もしかしたら人の目を欺く魔法でも使っているんだろうか?



「そうだ!ゆうちゃん、少し村を散歩してきなよ♪」



外を見るとまだ外は明るい、午後4時くらいなのだろうか?


「わかった、ちょうど見て回りたいと思ってたんだ…。」


そう思って部屋のドアノブに手をかけると、

エレンに呼び止められた。


相変わらず顔は真っ赤なままだ。


「外に行くのでしたら、ユウキ様の着替えを買ってきていただきたいのですが…。」


と言って俺に袋を渡してきた。


「わかった、行ってきます。」


そう言って優輝は部屋を出た。



「大丈夫?顔が真っ赤だよ♪」


からかうようにアリスが言うと、

エレンが「やめてくださいよ…。」と照れながら答える。



「それにしても、ゆうちゃんはニブチンだねー。

これじゃなかなか誕生日プレゼントに気付いてくれないかもね…。」


「……(ポッ)。
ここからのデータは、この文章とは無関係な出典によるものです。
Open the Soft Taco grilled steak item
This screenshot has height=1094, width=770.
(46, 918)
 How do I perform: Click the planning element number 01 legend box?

」




優輝がサインした契約書には、エレンから支援を受けると確かに書いてある。

だがそれ以外の部分に優輝は全く気付いていない…。


契約書にはこう書かれている。


『私、逢沢優輝はトラヴィスタ家の支援を受ける見返りに

魔王となったとき”許嫁”であるエレンことエレカナ・トラヴィスタを

正妻に迎えることをここに誓います。』



事実上の婚姻書である。



アリスが言っていた「誕生日プレゼント」は彼女ができない優輝への

お嫁さんであった。


「これでゆうちゃんの未来も安泰だわ♪」



優輝がこのことに気づくのはまだ先の話。




「エレンちゃん。ゆうちゃんにしっかりアプローチするのよ!!」



「えっ!!…どうすればいいんですか?」



「具体的にはね…。ゴニョゴニョ………。」



エレンの顔が完熟トマトのように赤くなっている。



そして頭から煙を出して気絶した。




「ありゃりゃ気絶しちゃった…。……じゃあまたね。

ゆうちゃんを………優輝をよろしくお願いします。」





そう言うと今まで映し出されていたアリスは消え、

スクリーンも消えてしまった…。